- Directed by: Brunello Rondi
- Written by: Roberto Leoni Franco Bucceri Brunello Rondi
- Produced by: Oscar Brazzi
- Starring: Rossano Brazzi Tina Aumont Janet Agren Barbara Bouchet Magali Noël
- Cinematography: Luciano Trasatti
- Edited by: Marcello Malvestito
- Music by: Stelvio Cipriani
- Release date: 1972;
- Country: Italy
- Language: Italian

= Master of Love =

1972 comedy film

Master of Love (Racconti proibiti... di niente vestiti, also known as Decameron Sinners) is a 1972 commedia sexy all'italiana co-written and directed by Brunello Rondi.

== Cast ==
- Rossano Brazzi as Lorenzo del Cambio
- Tina Aumont as Dirce
- Janet Agren as Maddalena
- Barbara Bouchet as Lucrezia degli Uberti
- Magali Noël as Prudenzia
- Silvia Monti as Felicita
- Enzo Cerusico as Romeo
- Leopoldo Trieste as Fiora's husband
- Mario Carotenuto as Friar Bernardone
- Didi Perego as Giulietta
- Venantino Venantini as the soldier from Sicily
- Karin Schubert as the peasant woman
- Monica Strebel as the Death
- Ben Ekland as Uccio
- Antonio Falsi as Sarnacchione di Casteltroia
- Michael Forrest as Bastianazzo
- Lydia Brazzi as sora Amalia
- Renato Malavasi as Giappo de' Guidacci
- Marisa Traversi as the Prioress

== Production ==
Principal photography started on 26 July 1972. The film initially had the working title Maestro d'amore ("Master of Love"), which was intended by Rondi as an hommage to Ingmar Bergman's A Lesson in Love.
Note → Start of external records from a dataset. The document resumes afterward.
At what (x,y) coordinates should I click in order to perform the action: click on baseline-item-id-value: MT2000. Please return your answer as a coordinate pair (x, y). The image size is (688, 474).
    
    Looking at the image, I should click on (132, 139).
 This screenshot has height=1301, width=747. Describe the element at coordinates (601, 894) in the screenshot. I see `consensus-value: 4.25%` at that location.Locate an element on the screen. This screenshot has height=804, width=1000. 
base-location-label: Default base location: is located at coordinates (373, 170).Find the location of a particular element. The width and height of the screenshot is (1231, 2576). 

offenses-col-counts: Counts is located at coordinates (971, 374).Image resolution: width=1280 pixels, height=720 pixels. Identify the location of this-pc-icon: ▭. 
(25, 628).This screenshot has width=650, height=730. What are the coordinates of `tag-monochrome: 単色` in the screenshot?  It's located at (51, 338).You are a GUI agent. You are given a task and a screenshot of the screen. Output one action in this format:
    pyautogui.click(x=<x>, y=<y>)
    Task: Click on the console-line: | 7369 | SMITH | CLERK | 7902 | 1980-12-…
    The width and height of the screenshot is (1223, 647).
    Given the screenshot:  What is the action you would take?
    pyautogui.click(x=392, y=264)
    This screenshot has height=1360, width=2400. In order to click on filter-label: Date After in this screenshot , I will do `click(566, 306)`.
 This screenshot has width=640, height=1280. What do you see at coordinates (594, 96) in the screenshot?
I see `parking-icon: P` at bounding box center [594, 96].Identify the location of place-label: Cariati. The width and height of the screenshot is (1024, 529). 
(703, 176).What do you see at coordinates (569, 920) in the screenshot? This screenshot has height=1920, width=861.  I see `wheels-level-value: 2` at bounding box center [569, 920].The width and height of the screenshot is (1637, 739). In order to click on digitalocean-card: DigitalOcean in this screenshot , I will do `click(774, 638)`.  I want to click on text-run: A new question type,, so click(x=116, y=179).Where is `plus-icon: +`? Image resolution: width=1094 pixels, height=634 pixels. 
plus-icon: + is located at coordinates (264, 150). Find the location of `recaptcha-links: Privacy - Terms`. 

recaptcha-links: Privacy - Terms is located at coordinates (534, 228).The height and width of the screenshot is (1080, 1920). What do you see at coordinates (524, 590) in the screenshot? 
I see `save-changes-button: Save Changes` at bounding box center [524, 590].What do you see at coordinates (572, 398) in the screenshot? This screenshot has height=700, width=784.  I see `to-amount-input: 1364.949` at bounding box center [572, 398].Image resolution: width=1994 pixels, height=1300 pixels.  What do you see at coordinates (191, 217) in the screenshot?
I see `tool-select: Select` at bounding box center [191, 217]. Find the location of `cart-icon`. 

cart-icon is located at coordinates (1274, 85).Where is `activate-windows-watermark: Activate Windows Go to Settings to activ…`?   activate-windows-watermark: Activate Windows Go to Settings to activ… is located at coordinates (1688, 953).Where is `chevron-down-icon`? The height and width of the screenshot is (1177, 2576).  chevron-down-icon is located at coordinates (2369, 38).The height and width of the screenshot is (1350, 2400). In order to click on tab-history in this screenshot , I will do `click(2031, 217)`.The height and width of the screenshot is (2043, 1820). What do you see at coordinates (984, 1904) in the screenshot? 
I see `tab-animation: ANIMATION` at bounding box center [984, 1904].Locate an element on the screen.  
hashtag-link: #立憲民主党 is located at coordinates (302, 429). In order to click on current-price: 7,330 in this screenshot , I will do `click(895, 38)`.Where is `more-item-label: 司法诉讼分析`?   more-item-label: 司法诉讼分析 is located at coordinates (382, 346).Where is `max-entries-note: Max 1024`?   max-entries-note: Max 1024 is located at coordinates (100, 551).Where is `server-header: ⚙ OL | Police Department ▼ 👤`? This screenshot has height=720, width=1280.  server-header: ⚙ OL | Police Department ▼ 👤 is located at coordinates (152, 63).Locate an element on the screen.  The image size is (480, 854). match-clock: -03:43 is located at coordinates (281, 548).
The title was changed by producer Oscar Brazzi (main actor Rossano Brazzi's brother), who also actively interfered with scripting, shooting and editing, even going so far as to shoot on his own some additional sex scenes that were not in the script, causing Rondi to leave the set in protest. Set in Tuscany in the Renaissance age, it was shot in San Gimignano.

== Release ==
The film was released in Italian cinemas by Panta on 12 October 1972.

== Reception ==
In spite of its high-profile cast, domestically the film was a bomb, grossing less than 100 million lire. It was generally badly received by critics.